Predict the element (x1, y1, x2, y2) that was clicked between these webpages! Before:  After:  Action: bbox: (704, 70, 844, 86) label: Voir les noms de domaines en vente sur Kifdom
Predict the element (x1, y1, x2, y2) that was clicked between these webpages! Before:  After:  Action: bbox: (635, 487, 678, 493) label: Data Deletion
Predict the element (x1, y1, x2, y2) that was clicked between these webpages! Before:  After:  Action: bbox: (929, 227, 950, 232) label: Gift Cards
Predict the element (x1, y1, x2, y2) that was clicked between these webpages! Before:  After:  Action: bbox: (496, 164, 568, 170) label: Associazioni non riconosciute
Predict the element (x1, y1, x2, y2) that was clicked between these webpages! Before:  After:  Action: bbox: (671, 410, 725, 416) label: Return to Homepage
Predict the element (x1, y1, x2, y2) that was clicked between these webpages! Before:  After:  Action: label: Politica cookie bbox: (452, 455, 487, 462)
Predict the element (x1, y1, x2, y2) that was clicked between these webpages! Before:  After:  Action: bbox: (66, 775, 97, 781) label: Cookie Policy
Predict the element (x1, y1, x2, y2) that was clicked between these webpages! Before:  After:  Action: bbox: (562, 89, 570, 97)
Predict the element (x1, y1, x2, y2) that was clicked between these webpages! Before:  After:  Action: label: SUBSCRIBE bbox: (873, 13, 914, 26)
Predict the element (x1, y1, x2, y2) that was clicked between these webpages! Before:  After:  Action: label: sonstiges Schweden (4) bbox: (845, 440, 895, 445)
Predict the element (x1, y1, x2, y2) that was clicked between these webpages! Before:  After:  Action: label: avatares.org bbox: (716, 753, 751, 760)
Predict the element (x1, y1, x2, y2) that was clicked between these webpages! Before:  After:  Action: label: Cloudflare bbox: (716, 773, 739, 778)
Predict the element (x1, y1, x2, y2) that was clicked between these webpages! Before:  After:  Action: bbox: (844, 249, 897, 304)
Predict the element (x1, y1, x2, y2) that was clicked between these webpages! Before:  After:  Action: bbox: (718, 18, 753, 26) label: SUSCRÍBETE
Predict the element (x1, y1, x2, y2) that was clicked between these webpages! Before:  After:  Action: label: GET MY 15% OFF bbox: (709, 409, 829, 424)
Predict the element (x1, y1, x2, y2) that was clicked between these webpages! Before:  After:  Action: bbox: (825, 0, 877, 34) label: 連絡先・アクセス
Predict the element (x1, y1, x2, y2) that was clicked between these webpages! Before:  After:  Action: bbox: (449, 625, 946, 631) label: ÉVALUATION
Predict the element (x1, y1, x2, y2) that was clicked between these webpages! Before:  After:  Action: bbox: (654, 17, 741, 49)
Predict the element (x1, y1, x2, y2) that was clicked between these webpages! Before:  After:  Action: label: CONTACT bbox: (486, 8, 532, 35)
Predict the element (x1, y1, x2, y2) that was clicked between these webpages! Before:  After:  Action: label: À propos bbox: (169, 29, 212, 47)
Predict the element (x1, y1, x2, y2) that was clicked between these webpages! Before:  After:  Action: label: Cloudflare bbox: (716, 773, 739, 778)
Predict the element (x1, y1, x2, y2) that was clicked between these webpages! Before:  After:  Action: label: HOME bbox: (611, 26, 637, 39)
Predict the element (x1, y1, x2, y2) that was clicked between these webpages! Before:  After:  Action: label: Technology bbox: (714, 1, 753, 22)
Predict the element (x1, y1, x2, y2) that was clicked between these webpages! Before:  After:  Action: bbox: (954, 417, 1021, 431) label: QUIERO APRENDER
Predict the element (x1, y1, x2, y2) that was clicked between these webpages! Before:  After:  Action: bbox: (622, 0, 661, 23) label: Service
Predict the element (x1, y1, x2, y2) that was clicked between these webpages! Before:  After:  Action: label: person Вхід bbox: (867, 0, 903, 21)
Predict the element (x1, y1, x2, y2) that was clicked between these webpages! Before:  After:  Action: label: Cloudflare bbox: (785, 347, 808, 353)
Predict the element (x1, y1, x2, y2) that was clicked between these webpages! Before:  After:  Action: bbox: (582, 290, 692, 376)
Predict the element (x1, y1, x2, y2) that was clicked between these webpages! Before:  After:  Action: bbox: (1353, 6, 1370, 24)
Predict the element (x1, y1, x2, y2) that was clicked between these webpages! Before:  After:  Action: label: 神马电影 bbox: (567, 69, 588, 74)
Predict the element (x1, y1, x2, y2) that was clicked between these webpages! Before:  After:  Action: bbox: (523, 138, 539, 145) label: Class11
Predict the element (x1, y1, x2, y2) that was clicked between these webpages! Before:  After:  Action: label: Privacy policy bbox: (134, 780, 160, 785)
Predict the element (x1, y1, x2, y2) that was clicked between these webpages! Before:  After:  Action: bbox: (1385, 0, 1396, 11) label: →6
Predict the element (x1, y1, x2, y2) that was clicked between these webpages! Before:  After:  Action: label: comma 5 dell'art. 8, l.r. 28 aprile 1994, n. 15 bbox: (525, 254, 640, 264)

══════════════════════════════

* Set exercise
Rewrite the records from the first line up to and including the line with "89, 570, 97)", changing "webpages" to "web pages" and leaving everything else as it is.

* Finished answer
Predict the element (x1, y1, x2, y2) that was clicked between these web pages! Before:  After:  Action: bbox: (704, 70, 844, 86) label: Voir les noms de domaines en vente sur Kifdom
Predict the element (x1, y1, x2, y2) that was clicked between these web pages! Before:  After:  Action: bbox: (635, 487, 678, 493) label: Data Deletion
Predict the element (x1, y1, x2, y2) that was clicked between these web pages! Before:  After:  Action: bbox: (929, 227, 950, 232) label: Gift Cards
Predict the element (x1, y1, x2, y2) that was clicked between these web pages! Before:  After:  Action: bbox: (496, 164, 568, 170) label: Associazioni non riconosciute
Predict the element (x1, y1, x2, y2) that was clicked between these web pages! Before:  After:  Action: bbox: (671, 410, 725, 416) label: Return to Homepage
Predict the element (x1, y1, x2, y2) that was clicked between these web pages! Before:  After:  Action: label: Politica cookie bbox: (452, 455, 487, 462)
Predict the element (x1, y1, x2, y2) that was clicked between these web pages! Before:  After:  Action: bbox: (66, 775, 97, 781) label: Cookie Policy
Predict the element (x1, y1, x2, y2) that was clicked between these web pages! Before:  After:  Action: bbox: (562, 89, 570, 97)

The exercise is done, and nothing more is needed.